Furthermore, the strategy hopes to increase value to the economy with an uplift of 25% spend in the economy from Enterprise Ireland supported companies and a 20% uplift from IDA Ireland supported entities.  
 With regards to Brexit, the report aims to intensify and diversify 80% of indigenous export growth to 2020 to be outside of the UK market and maintain exports of at least €7.5 billion to the UK.
 The strategy hopes to secure 900 new foreign direct investments in the period 2015-2019 and to increase the number of Irish owned companies of scale by 30% seeing a greater number exceed turnover thresholds of €3 million, €20 million and €100 million.
Launching the strategy, the Taoiseach (head of government or prime minister of Ireland), Enda Kenny, said, “Ireland is one of the world’s most open, export-based economies and our new trade strategy “Ireland Connected” sets out our strategic plan for the years ahead. While we are determined to preserve the gains that we have made so painstakingly over recent years, Brexit has the potential to reshape Ireland’s enterprise and export strategy for decades to come.”

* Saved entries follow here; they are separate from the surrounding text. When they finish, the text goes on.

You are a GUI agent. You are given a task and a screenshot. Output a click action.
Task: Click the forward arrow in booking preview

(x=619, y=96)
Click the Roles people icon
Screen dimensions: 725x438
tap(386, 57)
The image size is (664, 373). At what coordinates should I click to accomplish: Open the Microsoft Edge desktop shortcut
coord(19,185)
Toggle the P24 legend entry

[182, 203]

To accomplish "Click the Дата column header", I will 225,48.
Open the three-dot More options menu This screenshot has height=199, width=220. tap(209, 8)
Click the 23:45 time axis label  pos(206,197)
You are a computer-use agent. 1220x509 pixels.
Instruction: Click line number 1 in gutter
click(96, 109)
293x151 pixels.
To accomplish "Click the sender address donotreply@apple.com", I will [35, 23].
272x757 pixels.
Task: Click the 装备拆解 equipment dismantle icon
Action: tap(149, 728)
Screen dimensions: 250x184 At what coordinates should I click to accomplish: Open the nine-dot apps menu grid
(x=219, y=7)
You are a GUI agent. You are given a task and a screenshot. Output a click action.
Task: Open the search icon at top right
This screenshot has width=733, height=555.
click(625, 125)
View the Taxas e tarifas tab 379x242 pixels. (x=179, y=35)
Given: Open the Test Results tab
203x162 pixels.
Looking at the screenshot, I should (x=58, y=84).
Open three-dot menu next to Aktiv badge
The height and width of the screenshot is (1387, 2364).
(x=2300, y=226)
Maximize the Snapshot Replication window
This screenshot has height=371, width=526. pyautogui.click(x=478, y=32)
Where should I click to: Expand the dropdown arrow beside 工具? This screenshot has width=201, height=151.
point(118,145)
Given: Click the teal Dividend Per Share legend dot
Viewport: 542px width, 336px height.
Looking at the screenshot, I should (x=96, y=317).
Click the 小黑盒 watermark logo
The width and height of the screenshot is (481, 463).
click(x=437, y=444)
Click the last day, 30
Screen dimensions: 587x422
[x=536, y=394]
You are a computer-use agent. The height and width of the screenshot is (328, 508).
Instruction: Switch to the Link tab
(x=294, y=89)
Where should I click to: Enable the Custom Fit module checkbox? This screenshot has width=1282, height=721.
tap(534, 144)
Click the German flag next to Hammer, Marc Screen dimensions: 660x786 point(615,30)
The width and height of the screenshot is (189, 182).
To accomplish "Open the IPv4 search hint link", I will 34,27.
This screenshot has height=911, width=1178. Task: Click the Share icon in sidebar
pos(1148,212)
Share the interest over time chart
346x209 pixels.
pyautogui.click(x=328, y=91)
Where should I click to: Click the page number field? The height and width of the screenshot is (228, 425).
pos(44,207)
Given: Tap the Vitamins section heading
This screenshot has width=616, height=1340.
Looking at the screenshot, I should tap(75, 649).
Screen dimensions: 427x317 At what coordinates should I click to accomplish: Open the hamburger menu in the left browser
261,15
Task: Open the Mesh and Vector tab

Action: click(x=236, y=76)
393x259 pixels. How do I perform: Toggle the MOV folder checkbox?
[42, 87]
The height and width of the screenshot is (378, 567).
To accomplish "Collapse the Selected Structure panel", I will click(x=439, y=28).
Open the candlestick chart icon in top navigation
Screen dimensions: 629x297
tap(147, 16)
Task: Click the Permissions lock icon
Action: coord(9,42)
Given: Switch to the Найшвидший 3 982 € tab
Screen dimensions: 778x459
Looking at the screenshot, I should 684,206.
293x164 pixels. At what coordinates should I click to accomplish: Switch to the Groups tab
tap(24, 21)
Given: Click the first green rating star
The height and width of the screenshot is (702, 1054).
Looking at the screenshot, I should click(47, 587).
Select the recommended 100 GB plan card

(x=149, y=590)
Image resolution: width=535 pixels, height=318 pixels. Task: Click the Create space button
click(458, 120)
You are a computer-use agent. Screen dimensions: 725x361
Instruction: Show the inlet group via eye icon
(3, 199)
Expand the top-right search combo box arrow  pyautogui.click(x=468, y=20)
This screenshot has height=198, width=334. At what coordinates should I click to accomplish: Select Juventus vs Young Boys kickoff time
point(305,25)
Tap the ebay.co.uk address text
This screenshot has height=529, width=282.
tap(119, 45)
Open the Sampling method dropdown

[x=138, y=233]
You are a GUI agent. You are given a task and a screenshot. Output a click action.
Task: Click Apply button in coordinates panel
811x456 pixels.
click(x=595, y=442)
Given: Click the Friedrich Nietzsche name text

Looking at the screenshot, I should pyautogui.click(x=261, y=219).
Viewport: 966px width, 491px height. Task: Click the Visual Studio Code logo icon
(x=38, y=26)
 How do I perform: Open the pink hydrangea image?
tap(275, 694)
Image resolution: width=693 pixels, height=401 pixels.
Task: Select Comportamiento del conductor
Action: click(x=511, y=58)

He added, “Ireland’s immediate priority will be to further diversify and intensify our engagement with non-UK markets, with a particular emphasis on the eurozone. By working together we are confident that with the right policies and cross-government commitment, we will continue to attract FDI, overseas visitors and international students, and to help Irish businesses reach into new markets.”